3.2深入学习胆道二维结构知识LC属于一种新型的外科手术,具有操作简便、创伤小、恢复快等优势,但也存在一定的缺陷,如:①远距离操作;②二维结构;③无触觉操作,无法精细解剖Calot三角结构,若手术医师操作不当,极易损伤内脏、血管,引发胆道损伤等并发症,甚至死亡。针对以上缺陷,临床医师应加强对二维解剖结构的学习,全面掌握相关解剖结构。此外,首次进行LC的医师在操作时应有丰富经验的医师在场。

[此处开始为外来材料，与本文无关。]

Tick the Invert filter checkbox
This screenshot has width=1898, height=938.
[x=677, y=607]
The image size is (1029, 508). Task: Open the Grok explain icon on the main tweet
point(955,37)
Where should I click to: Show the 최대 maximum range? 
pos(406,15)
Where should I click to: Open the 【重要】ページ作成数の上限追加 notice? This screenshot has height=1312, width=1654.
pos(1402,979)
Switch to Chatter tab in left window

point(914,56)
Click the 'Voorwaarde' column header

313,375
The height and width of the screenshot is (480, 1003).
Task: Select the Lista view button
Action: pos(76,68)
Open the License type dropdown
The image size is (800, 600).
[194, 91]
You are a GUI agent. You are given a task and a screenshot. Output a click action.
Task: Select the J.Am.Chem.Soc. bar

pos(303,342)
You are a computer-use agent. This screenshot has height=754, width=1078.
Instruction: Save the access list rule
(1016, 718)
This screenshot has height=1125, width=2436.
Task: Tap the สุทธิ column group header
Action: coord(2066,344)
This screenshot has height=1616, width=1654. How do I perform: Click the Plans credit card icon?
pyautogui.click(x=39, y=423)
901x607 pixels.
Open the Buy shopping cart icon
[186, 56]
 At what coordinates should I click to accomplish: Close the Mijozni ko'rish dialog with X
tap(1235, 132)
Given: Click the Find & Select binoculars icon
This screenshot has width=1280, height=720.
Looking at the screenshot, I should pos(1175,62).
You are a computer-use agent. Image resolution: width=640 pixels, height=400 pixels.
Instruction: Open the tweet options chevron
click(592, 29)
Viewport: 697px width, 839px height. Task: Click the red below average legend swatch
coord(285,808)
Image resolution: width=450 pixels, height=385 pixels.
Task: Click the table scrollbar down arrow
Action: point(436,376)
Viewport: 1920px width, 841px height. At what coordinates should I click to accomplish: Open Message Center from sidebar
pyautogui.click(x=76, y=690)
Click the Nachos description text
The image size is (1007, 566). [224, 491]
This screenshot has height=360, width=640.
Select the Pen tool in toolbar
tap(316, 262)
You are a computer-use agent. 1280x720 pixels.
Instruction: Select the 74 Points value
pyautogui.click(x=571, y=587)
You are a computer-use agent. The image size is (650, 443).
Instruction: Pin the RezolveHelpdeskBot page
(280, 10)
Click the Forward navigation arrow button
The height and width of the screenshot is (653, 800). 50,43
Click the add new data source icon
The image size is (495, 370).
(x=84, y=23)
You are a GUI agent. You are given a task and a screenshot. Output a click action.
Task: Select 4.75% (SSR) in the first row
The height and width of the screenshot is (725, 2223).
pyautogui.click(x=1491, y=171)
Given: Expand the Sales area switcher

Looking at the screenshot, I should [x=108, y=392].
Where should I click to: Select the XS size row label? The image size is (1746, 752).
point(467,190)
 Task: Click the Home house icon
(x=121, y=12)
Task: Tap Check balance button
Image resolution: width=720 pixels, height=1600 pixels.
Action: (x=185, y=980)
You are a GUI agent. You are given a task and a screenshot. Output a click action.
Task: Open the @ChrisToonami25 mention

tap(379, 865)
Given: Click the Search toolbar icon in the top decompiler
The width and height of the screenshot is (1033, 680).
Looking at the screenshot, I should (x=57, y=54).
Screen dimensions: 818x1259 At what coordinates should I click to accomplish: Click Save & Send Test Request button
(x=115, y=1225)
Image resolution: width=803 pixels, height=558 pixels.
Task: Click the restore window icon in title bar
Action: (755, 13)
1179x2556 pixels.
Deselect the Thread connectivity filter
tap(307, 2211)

3.3重视术前检查在手术操作过程中,多数外科医师习惯以正常胆道系统的解剖结构为图标,进而寻找和显露胆囊管,常常忽略了副肝管、迷走胆管等异常解剖结构的存在。腹腔镜术者虽有较为丰富的操作经验,但若术前未行系统的影像学检查和评估,对异常解剖结构形成的"陷阱"仍难以避免。因此,在临床工作中往往会出现经验丰富、对胆管损伤风险甚是熟悉的医生发生胆道损伤的可能性。因此,应重视术前的影像检查和评估,当发现明显的胆管解剖结构异常时,术者可对此形成良好的意识,对术中存在的困难形成正确的认识,必要时可选择经验更为丰富的医生进行操作。
3.4LC术中胆道损伤的处理及预防措施本研究通过对LC术中胆道损伤者的诱发原因进行分析,发现Calot解剖变异、胆道解剖变异、胆囊结石嵌顿及出血等情况均是LC术中诱发胆道损伤的常见因素。笔者认为,当术中出现上述情况时,应选用吸引器钝性负压刮吸分离,不可应用锐性器械或电凝钩分离;在进行胆囊管样组织的分离时,首先辩明管状结构是否进入胆囊,确认进入胆囊后方可结扎,但在确认前尽量不要离断,若需离断不可用电凝或电切。通过这种方法可以有效避免胆总管的进一步损伤,同时也为发现及处理胆道损伤提供了便利的条件。此外,LC术中操作时若发生出血情况,不可盲目止血,应冲洗干净后吸净血水,并以钳夹止血,以此避免不必要的损伤。
胆管损伤的发生对医生和患者而言都是一较大的难关,因其一旦发生便会出现胆汁性腹膜炎或梗阻性黄疸,患者需经历再次手术的修复,因此,需积极地重视胆道损伤的发生[1-4]。本次研究显示,Calot解剖变异、胆道解剖变异、胆囊结石嵌顿及出血等情况均能增加胆道损伤的发生率,主张从强化手术医师的整体素质培养、深入学习胆道二维结构知识、重视术前检查等几方面进行干预,从而最大限度地降低胆道损伤的发生率,尽可能地保证患者的安全。
参考文献:
[1]金奇兵.腹腔镜胆囊切除术712例临床观察探讨[J].中外医学研究,2013,11(27):140-141.
[2]吕富欣,邰升.腹腔镜胆囊切除术胆道损伤的外科治疗与预防的新进展[J].哈尔滨医科大学学报,2011,45(3):294-296.